The film was a bit overlooked when in arrived in theaters this past November. Critics were quick to call inferior to the original. While the original is a great film, I still think this version stands on its own. After all, some people don’t care for subtitles, and I look at this as simply an American update on a foreign film more than a remake. While certain elements have been tinkered with, the film follows the plot of the original pretty closely. It’s such a great, intriguing story that little needed to be changed. I might have a different take on matters since this was the version I saw first, but I cared enough about the characters and the outcome that it made the journey worth taking.

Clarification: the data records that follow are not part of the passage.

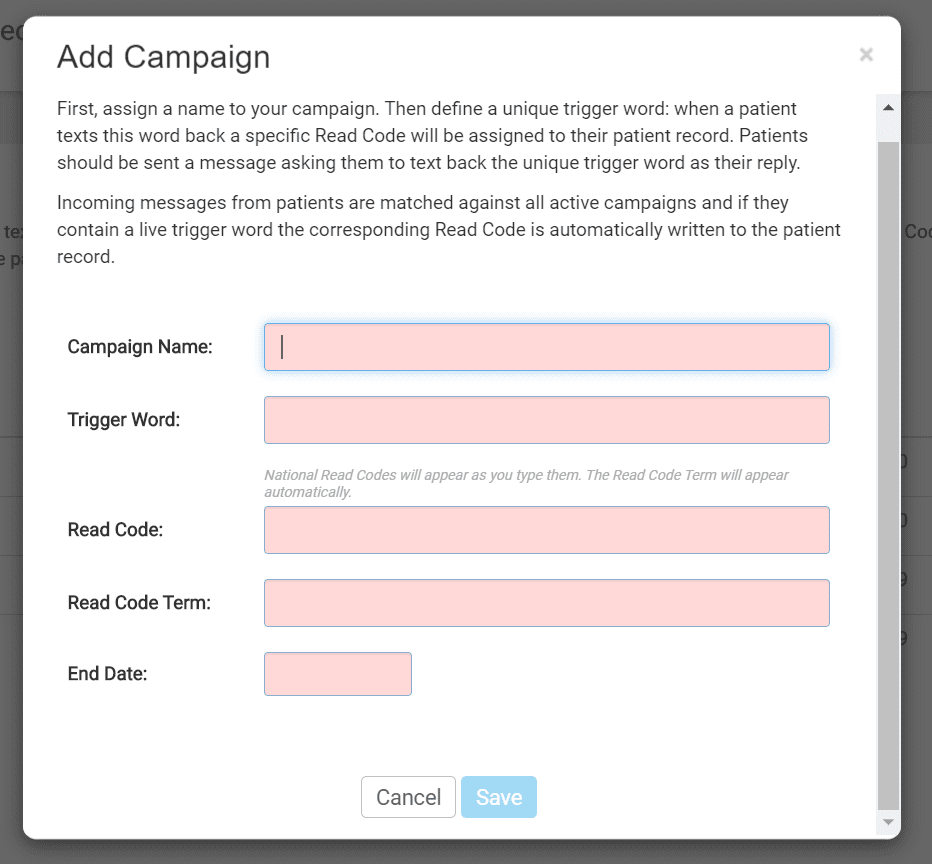This screenshot has height=864, width=932.
Task: Click the Add Campaign heading
Action: [163, 57]
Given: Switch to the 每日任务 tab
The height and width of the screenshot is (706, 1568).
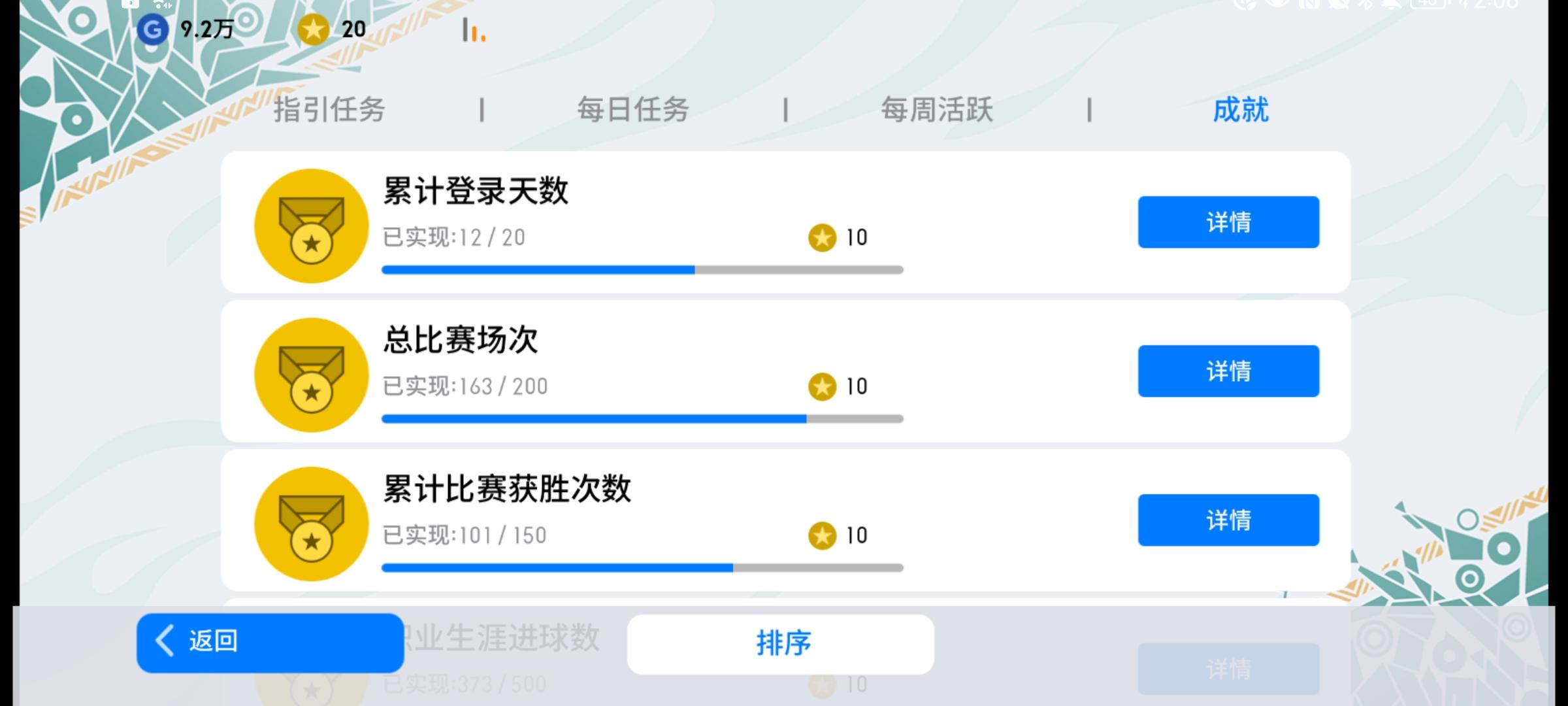Looking at the screenshot, I should [633, 109].
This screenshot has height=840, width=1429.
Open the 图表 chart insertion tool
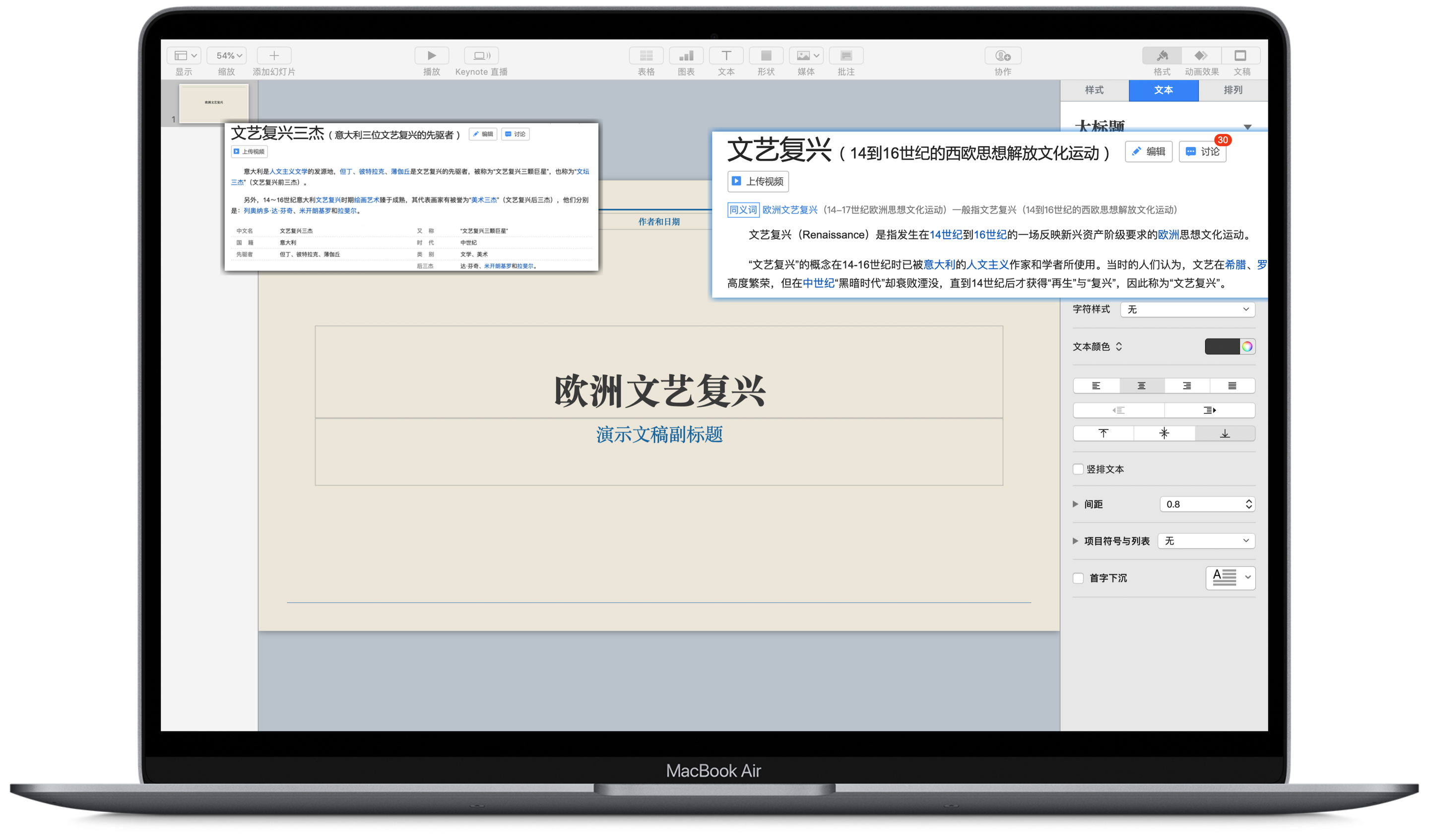(686, 56)
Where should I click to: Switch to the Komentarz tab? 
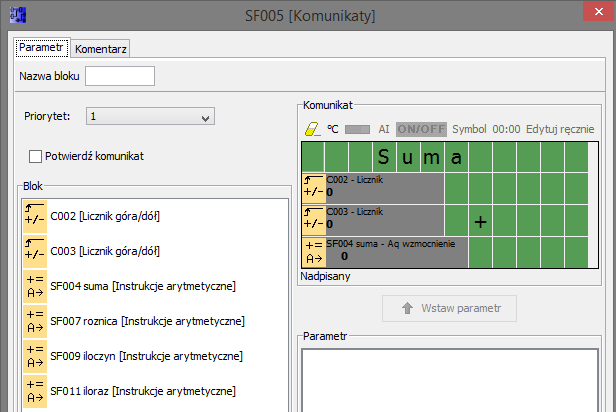coord(100,48)
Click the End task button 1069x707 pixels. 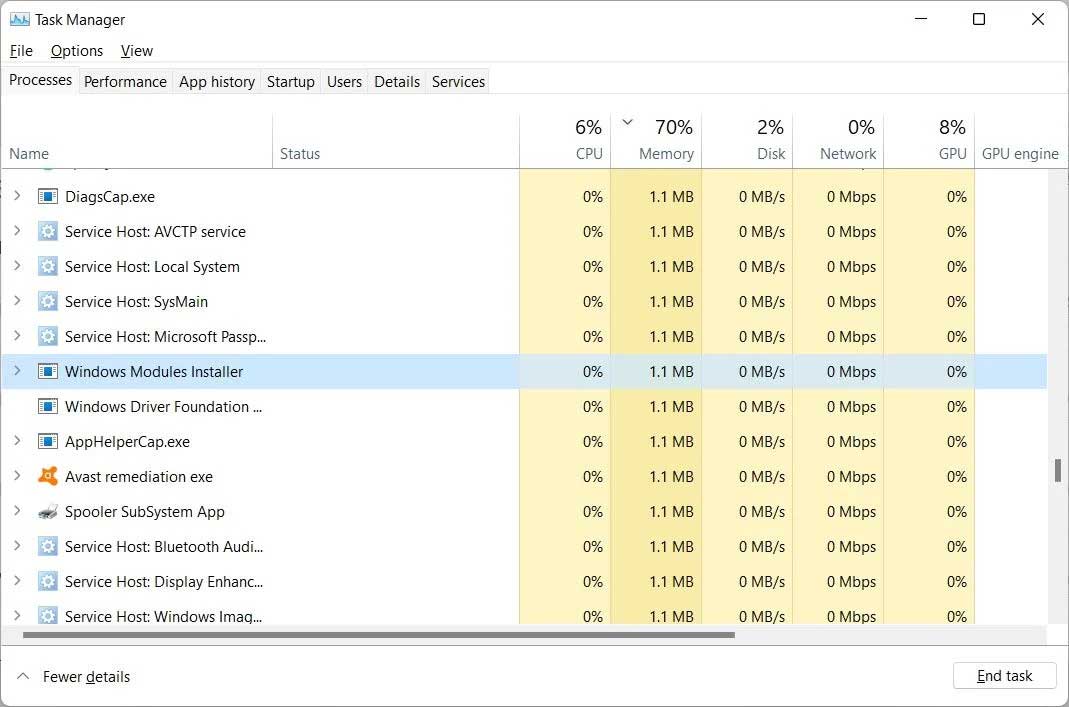point(1004,675)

As mentioned earlier, a point is made that these characters have a strong history together. Ray always had a thing for Claire, but that’s complicated when she’s engaged. Jess and Ray also were partners before tragedy struck, and that makes the investigation personal for Ray as well. By the time the big reveal comes, I can say the film had me. Again, those that have seen the original film will have an idea of where things are headed, but it caught me off guard. The film isn’t perfect. There are times when the story could’ve been tightened a bit, but overall it flows very nicely and gives attention to character development. There are some chase scenes, but the film is more of an intimate story than an action flick. It resonates after it had ended and therefore comes recommended.
Video: How’s it look?
To say that this movie is dark and, well, bland is something of an understatement. Universal brings this upbeat comedy, whoops…wrong movie, to Blu-ray sporting a very wide and luscious 2.40:1 AVC HD image. It’s dark man – dark. If you’re looking to see Julia Roberts in all of her curly-haired glory, look somewhere else. I’m pleased to say that Nicole Kidman looks as dashing as ever and the detail showcases her porcelain skin like none other. The overall tone of the film is, as you’ve guessed by now, very dark. Contrast is steady and solid and black levels don’t seem to be an issue with movement or blocking. Not like we’d expect that from a new to Blu-ray film. Some of the sweeping visuals of the city showcase some nice sights, but on the whole this isn’t a bright and cheery affair. It’s nice-looking for sure, but nothing too terribly memorable.
Audio: How’s it sound?
The DTS HD Master Audio sound mix does its job and does it well. Though I can’t recall too many instances in which the sound really managed to impress me, I will say that it’s just a nice solid track. Vocals are pure, with Chiwetel Ejiofor’s deep voice leading the way. Surrounds are present and have a few moments of glory, but by and large the front stage does the job here. The subtle, nuanced score creates some varied moods but the front stage, coupled with the center channel are what drives this one.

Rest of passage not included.